An end market, also known as a destination market, target market or final market, is where goods are sold to consumers who are willing and able to pay for them. An end market can be local, national or international. It could be a market for sports equipment, for example; NIKE and ADIDAS are popular brands that sell their products worldwide, but local manufacturers offer similar sports equipment at a lower price.

End markets are one of the key driving forces behind value chain development. Demand from end markets drives supply chain actors to build capacity to meet that demand, which can drive competitive advantage, growth opportunities and economic viability. For this reason, a key principle of current development practice is to start with end markets in any analysis of market systems.
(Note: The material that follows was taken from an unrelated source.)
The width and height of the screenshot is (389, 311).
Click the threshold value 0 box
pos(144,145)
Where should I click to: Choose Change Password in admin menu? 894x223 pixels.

In the context of a particular business, this means identifying a list of top customers and their associated end markets. In a simple example, ABC conducted a pocket income and market viability analysis for its customer base to identify its top 10 best performing customers. This led to a list of four attractive end markets: landscapers, electricians, carpenters and emergency response teams. ABC leadership decided to focus on the electrician market, which has strong pocket income, a large serviceable market and high local (SOM) and national (SAM) potential.

Identifying a list of attractive end markets is just the beginning; these markets should be reexamined on an ongoing basis to ensure that they remain viable. For example, a new trend might emerge that makes an existing product design obsolete. Failure to recognize this change can result in an inventory surplus, reduced margins and misplaced investment in production capacity.